* **Work item**:
The records follow. Filter them to the lines that hold "Launch".

* **Given records**:
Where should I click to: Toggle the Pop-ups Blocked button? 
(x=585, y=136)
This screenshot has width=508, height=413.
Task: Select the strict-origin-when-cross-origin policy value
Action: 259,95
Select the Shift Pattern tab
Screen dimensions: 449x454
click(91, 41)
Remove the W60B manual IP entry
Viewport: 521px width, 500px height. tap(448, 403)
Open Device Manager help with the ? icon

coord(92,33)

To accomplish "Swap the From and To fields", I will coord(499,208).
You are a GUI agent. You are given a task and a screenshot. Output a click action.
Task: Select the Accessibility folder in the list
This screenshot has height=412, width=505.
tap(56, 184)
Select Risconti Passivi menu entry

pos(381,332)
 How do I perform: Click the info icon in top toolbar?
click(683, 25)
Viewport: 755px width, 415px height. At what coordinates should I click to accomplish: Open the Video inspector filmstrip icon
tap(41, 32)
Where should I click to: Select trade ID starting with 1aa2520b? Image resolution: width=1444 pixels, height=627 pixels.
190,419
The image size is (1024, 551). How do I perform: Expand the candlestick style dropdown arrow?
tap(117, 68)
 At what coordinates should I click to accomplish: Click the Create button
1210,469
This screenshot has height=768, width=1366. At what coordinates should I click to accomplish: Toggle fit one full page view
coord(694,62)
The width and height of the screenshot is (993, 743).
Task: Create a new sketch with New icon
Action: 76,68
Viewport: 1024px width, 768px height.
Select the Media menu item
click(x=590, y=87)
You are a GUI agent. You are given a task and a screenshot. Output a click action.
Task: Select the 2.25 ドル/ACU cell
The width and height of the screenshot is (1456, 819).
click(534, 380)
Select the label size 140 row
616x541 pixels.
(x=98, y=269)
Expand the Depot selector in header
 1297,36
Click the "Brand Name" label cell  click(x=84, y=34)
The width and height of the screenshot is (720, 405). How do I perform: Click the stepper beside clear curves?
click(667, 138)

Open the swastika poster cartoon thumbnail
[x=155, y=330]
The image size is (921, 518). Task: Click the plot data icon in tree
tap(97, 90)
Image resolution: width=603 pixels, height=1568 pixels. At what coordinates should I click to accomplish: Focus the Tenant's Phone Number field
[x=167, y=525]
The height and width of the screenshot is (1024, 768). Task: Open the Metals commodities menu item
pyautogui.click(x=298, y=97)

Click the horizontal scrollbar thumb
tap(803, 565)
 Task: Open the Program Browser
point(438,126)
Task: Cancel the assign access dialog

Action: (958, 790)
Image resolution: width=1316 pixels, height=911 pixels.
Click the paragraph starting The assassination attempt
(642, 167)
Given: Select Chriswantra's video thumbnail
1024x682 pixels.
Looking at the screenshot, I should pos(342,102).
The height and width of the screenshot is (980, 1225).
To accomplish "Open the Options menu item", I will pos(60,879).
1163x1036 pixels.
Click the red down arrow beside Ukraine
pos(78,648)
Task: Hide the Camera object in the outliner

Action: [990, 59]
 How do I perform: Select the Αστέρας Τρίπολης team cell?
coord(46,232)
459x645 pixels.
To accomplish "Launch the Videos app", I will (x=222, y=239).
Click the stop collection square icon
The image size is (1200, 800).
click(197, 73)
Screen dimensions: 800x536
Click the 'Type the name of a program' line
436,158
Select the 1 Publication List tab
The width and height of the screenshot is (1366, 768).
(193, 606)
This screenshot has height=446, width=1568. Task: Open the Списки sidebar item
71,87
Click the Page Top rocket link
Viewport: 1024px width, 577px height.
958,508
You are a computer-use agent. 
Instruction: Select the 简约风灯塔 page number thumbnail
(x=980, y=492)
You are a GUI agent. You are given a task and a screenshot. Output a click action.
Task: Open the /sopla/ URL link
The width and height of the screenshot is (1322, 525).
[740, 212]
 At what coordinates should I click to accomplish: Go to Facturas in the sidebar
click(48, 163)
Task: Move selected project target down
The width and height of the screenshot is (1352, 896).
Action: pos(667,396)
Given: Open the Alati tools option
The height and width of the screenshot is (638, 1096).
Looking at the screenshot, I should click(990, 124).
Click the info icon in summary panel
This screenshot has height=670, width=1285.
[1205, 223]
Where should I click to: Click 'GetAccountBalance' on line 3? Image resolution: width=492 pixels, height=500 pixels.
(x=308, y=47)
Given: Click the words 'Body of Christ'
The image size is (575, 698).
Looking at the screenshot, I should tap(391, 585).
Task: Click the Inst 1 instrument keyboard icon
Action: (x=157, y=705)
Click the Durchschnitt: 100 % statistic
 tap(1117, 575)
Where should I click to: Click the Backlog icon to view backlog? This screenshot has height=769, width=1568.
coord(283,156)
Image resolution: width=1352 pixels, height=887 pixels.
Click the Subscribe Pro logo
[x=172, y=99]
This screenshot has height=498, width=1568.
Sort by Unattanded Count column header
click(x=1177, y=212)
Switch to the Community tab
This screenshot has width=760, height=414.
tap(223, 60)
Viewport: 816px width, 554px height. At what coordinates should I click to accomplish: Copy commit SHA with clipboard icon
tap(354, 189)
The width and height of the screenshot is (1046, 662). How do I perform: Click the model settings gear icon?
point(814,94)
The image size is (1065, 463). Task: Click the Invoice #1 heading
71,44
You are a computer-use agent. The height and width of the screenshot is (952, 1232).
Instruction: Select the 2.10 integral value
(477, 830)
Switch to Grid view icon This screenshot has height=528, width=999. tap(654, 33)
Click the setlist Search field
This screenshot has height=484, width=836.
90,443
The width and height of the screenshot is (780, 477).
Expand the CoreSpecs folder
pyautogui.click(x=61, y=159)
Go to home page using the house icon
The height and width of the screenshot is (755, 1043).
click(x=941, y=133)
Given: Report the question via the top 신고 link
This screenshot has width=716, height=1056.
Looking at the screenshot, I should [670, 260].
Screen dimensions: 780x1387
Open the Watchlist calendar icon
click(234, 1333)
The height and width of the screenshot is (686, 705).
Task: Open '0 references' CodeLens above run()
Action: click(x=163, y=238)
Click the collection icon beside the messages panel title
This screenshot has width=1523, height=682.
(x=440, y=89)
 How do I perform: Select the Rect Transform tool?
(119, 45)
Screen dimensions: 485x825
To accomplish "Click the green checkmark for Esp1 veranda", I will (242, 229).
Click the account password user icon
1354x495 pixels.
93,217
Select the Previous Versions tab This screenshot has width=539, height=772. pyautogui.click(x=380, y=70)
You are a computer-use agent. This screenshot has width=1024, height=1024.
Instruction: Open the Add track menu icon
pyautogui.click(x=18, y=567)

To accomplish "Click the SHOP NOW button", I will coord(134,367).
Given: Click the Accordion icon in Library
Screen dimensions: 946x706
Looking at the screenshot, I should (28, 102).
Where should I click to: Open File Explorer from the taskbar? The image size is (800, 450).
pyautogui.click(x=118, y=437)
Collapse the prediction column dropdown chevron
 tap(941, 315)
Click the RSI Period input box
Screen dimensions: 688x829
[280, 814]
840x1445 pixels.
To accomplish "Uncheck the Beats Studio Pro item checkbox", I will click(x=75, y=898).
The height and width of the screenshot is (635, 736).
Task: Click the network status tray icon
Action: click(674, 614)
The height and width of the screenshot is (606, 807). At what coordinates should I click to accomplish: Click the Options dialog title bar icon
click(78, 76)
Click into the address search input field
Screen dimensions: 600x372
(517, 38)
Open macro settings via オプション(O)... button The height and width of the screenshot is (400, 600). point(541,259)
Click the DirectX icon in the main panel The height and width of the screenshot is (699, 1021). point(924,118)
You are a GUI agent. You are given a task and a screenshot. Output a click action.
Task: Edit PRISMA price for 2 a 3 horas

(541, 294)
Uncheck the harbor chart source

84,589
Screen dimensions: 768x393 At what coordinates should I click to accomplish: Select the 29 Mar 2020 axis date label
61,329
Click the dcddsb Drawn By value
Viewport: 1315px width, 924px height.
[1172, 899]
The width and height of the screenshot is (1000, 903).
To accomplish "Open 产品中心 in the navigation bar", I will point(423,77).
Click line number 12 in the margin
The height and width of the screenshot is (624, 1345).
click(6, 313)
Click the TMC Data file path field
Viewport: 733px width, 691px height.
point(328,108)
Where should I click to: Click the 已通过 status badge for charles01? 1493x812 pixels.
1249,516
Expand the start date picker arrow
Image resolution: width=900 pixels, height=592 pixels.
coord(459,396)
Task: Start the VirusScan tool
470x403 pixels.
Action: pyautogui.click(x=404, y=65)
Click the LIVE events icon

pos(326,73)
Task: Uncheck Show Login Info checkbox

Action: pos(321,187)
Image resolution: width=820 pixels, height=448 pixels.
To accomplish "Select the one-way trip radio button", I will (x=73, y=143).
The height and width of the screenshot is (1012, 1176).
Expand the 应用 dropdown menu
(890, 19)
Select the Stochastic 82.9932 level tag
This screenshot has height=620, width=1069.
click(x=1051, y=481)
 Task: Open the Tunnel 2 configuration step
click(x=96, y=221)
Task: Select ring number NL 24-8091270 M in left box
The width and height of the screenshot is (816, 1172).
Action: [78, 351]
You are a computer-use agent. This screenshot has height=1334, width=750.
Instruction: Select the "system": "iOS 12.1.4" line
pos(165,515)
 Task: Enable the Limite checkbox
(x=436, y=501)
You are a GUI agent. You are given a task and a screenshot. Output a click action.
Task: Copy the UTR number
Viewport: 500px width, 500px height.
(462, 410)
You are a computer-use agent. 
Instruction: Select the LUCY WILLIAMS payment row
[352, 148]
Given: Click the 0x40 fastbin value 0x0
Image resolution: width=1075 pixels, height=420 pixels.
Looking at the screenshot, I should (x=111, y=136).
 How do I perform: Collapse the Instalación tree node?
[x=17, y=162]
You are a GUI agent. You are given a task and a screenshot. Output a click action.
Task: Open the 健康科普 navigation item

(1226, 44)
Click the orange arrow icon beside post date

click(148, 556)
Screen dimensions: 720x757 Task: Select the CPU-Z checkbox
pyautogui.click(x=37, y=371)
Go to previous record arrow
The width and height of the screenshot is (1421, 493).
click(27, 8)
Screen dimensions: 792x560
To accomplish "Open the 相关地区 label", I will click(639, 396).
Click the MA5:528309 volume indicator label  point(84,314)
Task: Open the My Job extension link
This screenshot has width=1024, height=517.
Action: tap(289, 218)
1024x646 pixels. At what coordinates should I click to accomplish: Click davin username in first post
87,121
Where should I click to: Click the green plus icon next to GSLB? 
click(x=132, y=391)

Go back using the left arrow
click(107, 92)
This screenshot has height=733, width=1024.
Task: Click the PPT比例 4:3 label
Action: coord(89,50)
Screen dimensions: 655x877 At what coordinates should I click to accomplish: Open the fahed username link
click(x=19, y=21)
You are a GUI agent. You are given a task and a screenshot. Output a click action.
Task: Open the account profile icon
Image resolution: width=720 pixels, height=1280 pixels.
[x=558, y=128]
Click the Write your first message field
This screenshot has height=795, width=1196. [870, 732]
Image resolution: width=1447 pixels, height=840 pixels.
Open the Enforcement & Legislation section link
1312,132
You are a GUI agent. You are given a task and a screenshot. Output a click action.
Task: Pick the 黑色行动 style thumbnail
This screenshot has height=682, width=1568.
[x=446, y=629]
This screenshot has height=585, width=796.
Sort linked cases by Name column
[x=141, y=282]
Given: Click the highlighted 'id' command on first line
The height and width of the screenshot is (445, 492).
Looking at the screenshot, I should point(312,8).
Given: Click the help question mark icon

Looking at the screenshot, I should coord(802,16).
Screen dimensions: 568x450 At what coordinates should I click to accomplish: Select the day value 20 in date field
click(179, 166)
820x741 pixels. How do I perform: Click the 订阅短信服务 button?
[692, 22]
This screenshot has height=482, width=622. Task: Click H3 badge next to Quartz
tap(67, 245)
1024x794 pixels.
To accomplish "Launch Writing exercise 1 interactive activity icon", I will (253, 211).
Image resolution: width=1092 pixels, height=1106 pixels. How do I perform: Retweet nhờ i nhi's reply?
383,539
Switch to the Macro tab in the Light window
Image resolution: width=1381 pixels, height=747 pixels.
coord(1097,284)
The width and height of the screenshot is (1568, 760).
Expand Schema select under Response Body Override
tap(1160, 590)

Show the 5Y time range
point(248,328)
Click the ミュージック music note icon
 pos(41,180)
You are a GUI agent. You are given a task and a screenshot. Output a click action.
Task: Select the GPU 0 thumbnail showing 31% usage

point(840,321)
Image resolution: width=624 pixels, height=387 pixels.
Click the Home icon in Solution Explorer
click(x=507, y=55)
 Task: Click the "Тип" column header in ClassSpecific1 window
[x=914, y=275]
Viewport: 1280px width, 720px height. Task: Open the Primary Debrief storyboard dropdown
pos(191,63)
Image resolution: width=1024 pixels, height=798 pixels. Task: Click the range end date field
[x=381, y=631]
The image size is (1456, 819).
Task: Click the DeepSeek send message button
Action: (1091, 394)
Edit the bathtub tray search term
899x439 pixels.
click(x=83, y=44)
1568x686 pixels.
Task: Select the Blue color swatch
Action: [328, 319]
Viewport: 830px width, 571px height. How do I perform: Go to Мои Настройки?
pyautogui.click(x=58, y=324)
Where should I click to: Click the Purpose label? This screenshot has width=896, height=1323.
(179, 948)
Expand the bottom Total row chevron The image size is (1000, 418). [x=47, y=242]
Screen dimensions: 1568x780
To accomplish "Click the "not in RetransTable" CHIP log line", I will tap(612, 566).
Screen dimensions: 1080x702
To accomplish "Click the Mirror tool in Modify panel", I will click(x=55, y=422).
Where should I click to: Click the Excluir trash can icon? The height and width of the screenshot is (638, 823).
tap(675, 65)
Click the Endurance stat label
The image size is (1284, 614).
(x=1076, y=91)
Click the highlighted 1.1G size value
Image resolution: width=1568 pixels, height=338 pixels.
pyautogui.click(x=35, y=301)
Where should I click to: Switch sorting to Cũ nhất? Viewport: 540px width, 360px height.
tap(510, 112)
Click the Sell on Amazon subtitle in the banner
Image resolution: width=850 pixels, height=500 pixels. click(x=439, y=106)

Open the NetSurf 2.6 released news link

* **Task answer**:
To accomplish "Launch the Videos app", I will (x=222, y=239).
To accomplish "Launch Writing exercise 1 interactive activity icon", I will (253, 211).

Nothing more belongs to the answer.